| Required action |
Only lines with the word "chevron" belong in the answer; copy them from the records below.

| Data in this exercise |

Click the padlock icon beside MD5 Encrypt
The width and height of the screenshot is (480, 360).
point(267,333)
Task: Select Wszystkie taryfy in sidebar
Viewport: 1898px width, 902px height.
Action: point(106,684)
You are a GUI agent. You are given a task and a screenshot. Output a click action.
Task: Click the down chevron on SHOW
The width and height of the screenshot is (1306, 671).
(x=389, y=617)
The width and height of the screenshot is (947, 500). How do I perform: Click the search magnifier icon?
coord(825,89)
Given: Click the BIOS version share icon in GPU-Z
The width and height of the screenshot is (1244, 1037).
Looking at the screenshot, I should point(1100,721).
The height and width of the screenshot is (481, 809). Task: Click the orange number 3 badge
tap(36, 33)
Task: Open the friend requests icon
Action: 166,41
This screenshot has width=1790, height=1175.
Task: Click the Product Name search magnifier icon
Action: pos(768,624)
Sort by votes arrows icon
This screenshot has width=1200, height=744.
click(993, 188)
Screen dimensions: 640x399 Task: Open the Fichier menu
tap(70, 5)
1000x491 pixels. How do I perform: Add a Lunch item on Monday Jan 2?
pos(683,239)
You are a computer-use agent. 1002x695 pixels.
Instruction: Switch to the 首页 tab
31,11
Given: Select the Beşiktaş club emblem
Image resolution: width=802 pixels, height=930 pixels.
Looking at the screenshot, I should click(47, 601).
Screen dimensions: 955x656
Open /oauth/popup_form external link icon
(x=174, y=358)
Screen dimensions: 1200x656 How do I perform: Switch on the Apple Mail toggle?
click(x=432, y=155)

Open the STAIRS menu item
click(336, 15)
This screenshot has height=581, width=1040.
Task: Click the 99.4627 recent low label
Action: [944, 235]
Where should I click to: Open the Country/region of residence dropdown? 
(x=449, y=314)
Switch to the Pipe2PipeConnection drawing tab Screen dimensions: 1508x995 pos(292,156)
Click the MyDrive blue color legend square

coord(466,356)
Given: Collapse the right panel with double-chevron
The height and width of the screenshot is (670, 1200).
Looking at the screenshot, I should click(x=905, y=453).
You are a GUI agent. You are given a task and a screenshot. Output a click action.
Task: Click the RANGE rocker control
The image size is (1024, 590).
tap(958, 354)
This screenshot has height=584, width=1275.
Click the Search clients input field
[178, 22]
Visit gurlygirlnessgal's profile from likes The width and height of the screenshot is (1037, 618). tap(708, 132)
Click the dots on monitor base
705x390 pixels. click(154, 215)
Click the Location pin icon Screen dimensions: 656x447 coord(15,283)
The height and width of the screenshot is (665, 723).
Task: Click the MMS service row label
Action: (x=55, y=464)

| Task result |
Task: Click the down chevron on SHOW
Given: Collapse the right panel with double-chevron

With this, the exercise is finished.